Ruzious wrote:At some point, there were rules and/or legislation put in place to protect them - showing they were valued by society, but I'm hazy as to the specifics and under which administration(s) those rules/regs were put in place.
Rules and regs, sure, but that's different. In reality, those kinds of rules and regs are almost never effective and rarely enforced even if they are. They have more to do with a show of valuing those people, when at best it's about valuing doing damage to some particular industry, regime or whatever, or finding weak spots in your own power base, not so much about the people in question. Rules or not, those people are often discarded and others move on, rationalizing how the rules weren't intended to fit in that scenario somehow.

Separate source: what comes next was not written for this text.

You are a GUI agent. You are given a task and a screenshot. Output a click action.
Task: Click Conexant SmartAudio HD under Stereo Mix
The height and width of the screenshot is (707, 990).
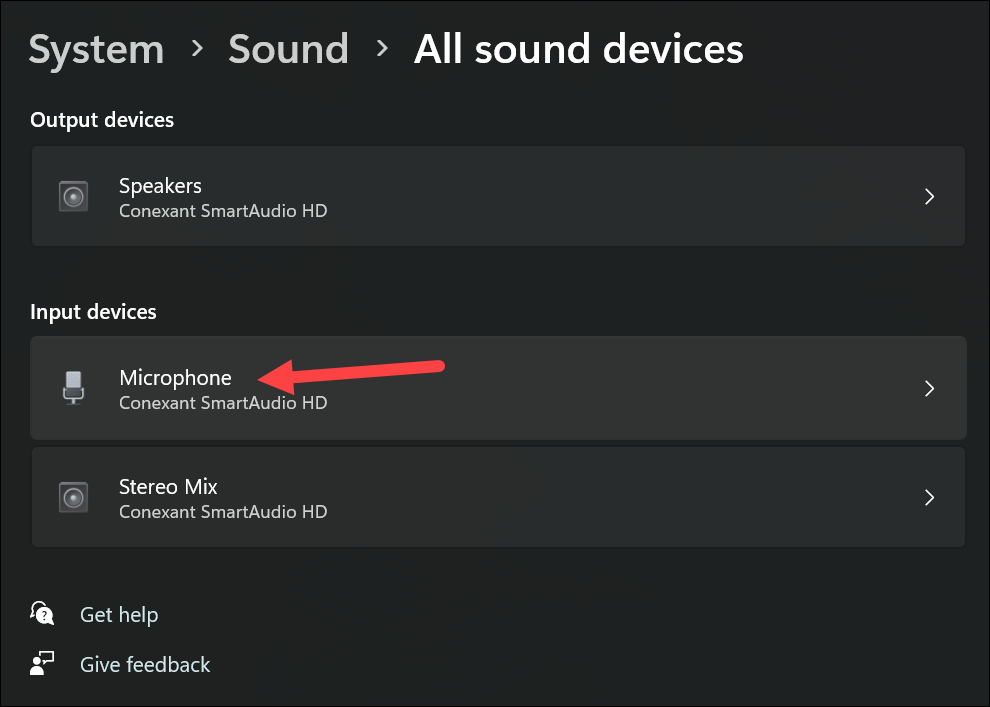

And really, it's not easy to figure out a solution to. If 5 people conspire to commit murder, and do, and one of them gets nervous and sells the other 4 out, is the one that sold the others out really a better person than those others? Does s/he deserve protections? Does s/he deserve public praise? Where is the line drawn? And let's say we answer yes to all of those things; that sort of encourages attempted entrapment of the competition by going in together and selling them out while claiming repentance. It's always going to be an incredibly muddy situation with no clear answers no matter how hard we try to make things clear.
And for what it's worth, there is plenty of praise for whistleblowers out there, but it's incredibly subjective and entirely determined by biases and other motivations. I mean, while Trump may be calling for the head of a leak here, he certainly didn't seem to have any issues with Julian Assange during the election.